Just as Britain's future membership of the European Union seemed to become less certain with Prime Minister David Cameron's mooted referendum it was predictable that forces in big business, the media and the political class would start a counter-campaign of propaganda and myth.
We have seen millions of workers and trade unionists on the continent of Europe opposing austerity and making the connection between the EU and their struggles against unemployment, falling living standards and poverty.
But the voice of the British left in opposition to the EU has so far been muted. This needs to change.
It is important first of all to lay to rest those tired myths which have been trotted out by the pro-EU conspirators.
The first of these myths is that Britain's trade would be damaged by leaving the EU, which is complete nonsense.
Britain has a massive trade deficit with the rest of the EU, with imports greater than exports to the tune of almost £1 billion a week. The last thing the EU is going to do is impose trade restrictions. That would be an enormous own goal, Britain's trade with the EU being broadly equivalent to a million jobs.

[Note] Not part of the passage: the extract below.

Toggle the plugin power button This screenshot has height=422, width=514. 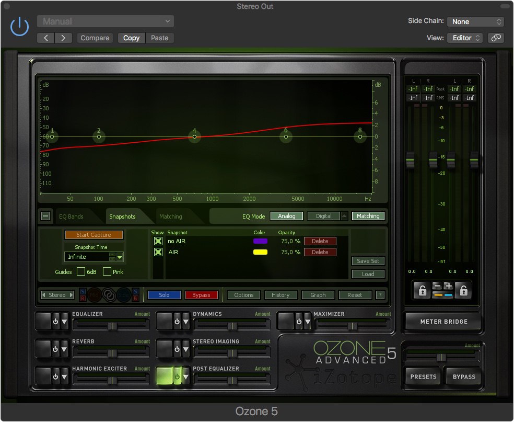tap(20, 27)
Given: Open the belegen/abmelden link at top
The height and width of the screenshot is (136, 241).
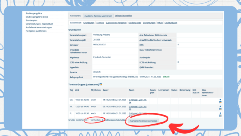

Had Britain joined the euro currency, our economic crisis would be far worse. It is likely that Britain could have been another Spain, perhaps writ even larger.
Spain's current unemployment is the equivalent of eight million on the dole in Britain, damning evidence if it were needed that EU and eurozone economics are massively deflationary.
The second myth is that Britain would not have the benefit of EU employment law.
This is a pathetic argument as there is nothing to prevent the next Labour government restoring worker and trade union rights, and indeed advancing beyond EU law. We simply need to exert the political pressure on the party to make it happen.
And what use have those protections been in Greece, Spain, Portugal and elsewhere?
They have not stopped the savage attacks on workers' jobs and welfare provisions in much of the EU.
Nor have the EU protections counted for much in crunch battles with employers at the European Court of Justice (ECJ).
Its Viking line and Laval judgements over the use of imported labour at cheaper rates went in favour of the employers, making it abundantly clear that trade union and workers' rights are secondary to employer rights and profits.
The reality is that the European Union is a neoliberal capitalist construct, imposed upon most of the peoples of Europe.
It is not Europe, which is a continent of great peoples and countries, of cultures and energy.
Being anti-EU is not being anti-European. Europe is suffering terrible damage at the hands of an economic model which does not work and is in crisis - a model being imposed by the EU.
If it were not so tragic the so-called Growth and Stability Pact, allegedly a key component in the EU's economic arrangements, would be laughable.
In Greece, Spain, Portugal and elsewhere there is no growth, no stability and no-one is laughing.
The EU from its origins as the Common Market has been a mechanism for advancing the cause of markets and progressively dismantling the post-war consensus designed by Keynes and others at the 1944 Bretton Woods conference.
Among other things, Keynes was concerned to counter trade imbalances and indeed with the ability to devalue or revalue currencies to appropriate levels, something which is impossible inside the straitjacket of the euro.
For 30 years after 1945, western Europe saw near-full employment and workers' living standards rising at an unprecedented rate.
Poverty receded as economic growth and income redistribution took hold, and hard-won rights to welfare and social security transformed the education and health of millions.
In Britain, unemployment was typically a 10th of what we see today. Millions of high-quality council homes were built and workers for the first time had access to health care free at the point of need.
The utilities and much else were in public ownership, accountable ultimately to Parliament and with any financial surpluses going to the Treasury and kept in public hands.
Governments managed their economies using all the fiscal and monetary levers at their disposal and with the beneficial constraints of exchange controls.
The election of Margaret Thatcher in 1979 led the way to privatisation, "liberalising" and marketising Britain's economy. The EU is driven by the same ideology.
It is puzzling and bizarre that many of the Tory right who believe most passionately in laissez-faire capitalism, in privatisation and markets are so anti-EU.
But in most of Europe it is the working class which is threatened by the EU. Amid the current suffering of job losses, tanking economies and sweeping cuts to public services, more people than ever are aware of the role the EU plays in their privations.
We need to wake up the left and the working-class movement in Britain to those realities and begin to campaign once again for a democratic socialist future.